Gerekçe ve Sonuç: Davalı hakkında uygulanan cezai işlemin dayanağı olan 2009 yılı protokolü yerine, lehe olan 2016 yılı protokol hükümlerinin uygulanması gerektiği, davalının eczanesinde kupür bulundurması nedeniyle tesis edilen cezai işlemin 2016 protokolünde kaldırılmış olduğu ve reçete arkasındaki imzaların hastalara ait olmaması dışında hastaların ilaçları aldıklarını beyan etmeleri gözetilerek, yerel mahkeme kararının onanmasına karar verilmiştir.

Karar Metni

"İçtihat Metni"

MAHKEMESİ : Adana Bölge Adliye Mahkemesi 6. Hukuk Dairesi

SAYISI : 2022/1230 E., 2022/1180 K.

ASIL VE BİRLEŞEN DOSYADA

ASIL VE BİRLEŞEN DOSYADA

DAVA TARİHİ: 31.10.2014 – 14.09.2015

KARAR: Asıl ve birleşen davaların reddine

İLK DERECE MAHKEMESİ: Samandağ 2. Asliye Hukuk Mahkemesi

SAYISI : 2020/325 E., 2022/86 K.

Taraflar arasındaki asıl ve birleşen dosyada alacak davalarından dolayı yapılan yargılama sonunda İlk Derece Mahkemesince davanın reddine karar verilmiştir.

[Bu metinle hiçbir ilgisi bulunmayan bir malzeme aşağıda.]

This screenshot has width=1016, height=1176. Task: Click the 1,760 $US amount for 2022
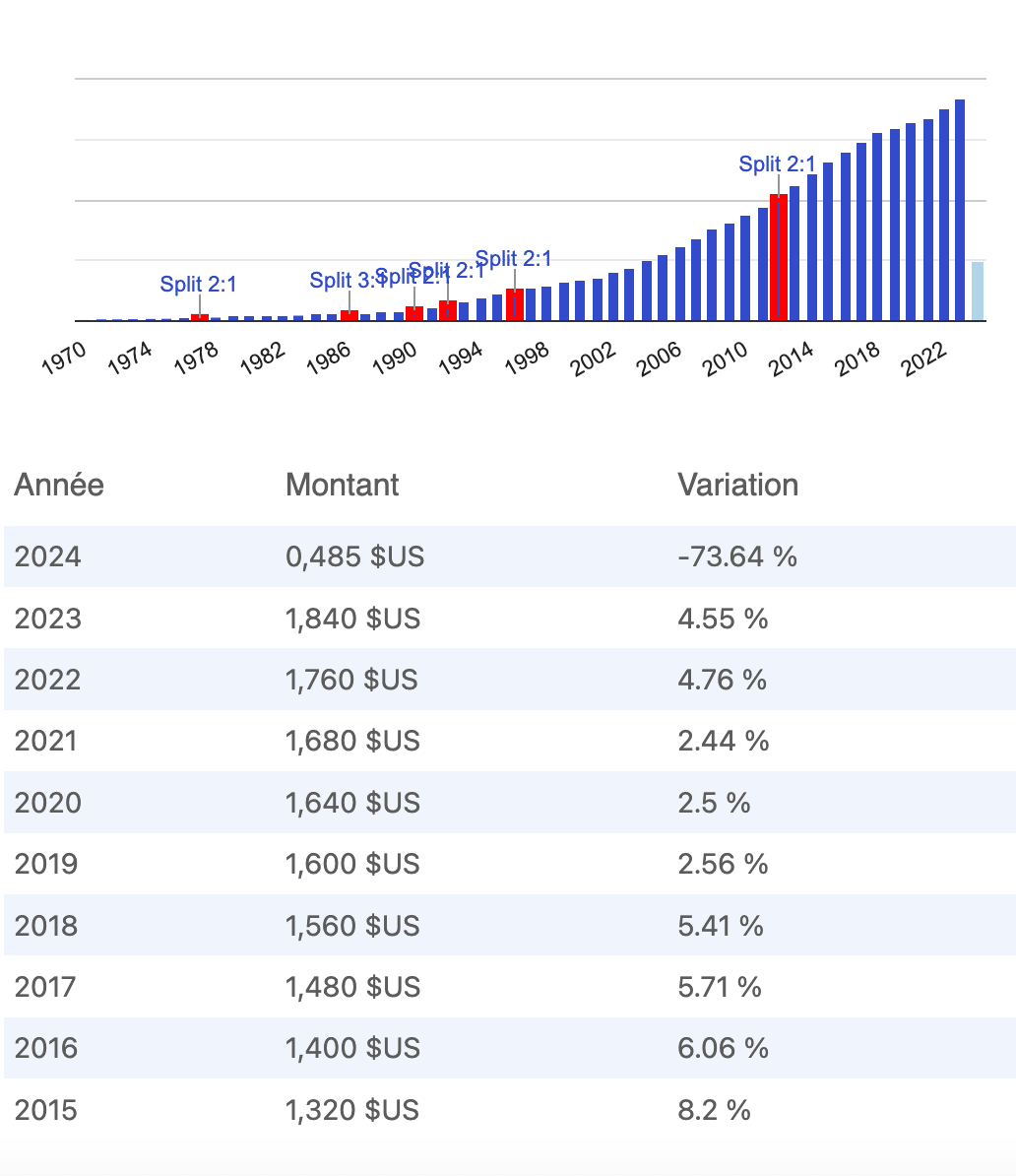351,680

Kararın davacı tarafça istinaf edilmesi üzerine, Bölge Adliye Mahkemesince başvurunun reddine karar verilmiştir.

Bölge Adliye Mahkemesi kararı davacı vekilince temyiz edilmekle; kesinlik, süre, temyiz şartı ve diğer usul eksiklikleri yönünden yapılan ön inceleme sonucunda, temyiz dilekçesinin kabulüne karar verildikten ve Tetkik Hâkimi tarafından hazırlanan rapor dinlendikten sonra dosyadaki belgeler incelenip gereği düşünüldü:

I. DAVA

Davacı vekili asıl ve birleşen dava dilekçelerinde; davalıya ait Lokman Eczanesi’nde yapılan denetim neticesinde hazırlanan Kurum müfettiş raporuna göre 69 SGK mensubu kişi adına bilgileri dışında reçete düzenlendiğinin, 44 kişinin reçetelerde yazılan ilaçları aldıklarını ancak reçete arkasındaki imzaların kendilerine veya yakınlarına ait olmadığının belirtildiği, ayrıca eczanede 100 adet kesik ilaç kupürünün bulunduğu tespit edildiğinden kurumca Sosyal Güvenlik Kurumu Kapsamındaki kişilerin Türk Eczacıları Birliği üyesi eczanelerden ilaç teminine ilişkin 2009 yılı protokolünün 5.3.10 uncu maddesine göre 108.754,40 TL cezai şartın davacıdan tahsili kararının yerinde olduğundan, asıl davada 108.754,40 TL cezai şartın 03.07.2014 tarihinden işleyecek yasal faizi ile birlikte, birleşen davada davalının kuruma faturalandırdığı 63 adet reçete arkasındaki yazı ve imzanın hastaya veya yakınına ait olmadığı anlaşıldığından 11.976 TL reçete bedelinin ödenme tarihinden tahsil tarihine kadar işleyecek yasal faizi ile ve 60.393,60 TL cezai şartın 11.04.2015 tarihinden itibaren işleyecek yasal faiziyle davalıdan tahsiline karar verilmesini talep etmiştir.

II. CEVAP

Davalı vekili asıl ve birleşen dosyalarda davaya cevap vermemiştir.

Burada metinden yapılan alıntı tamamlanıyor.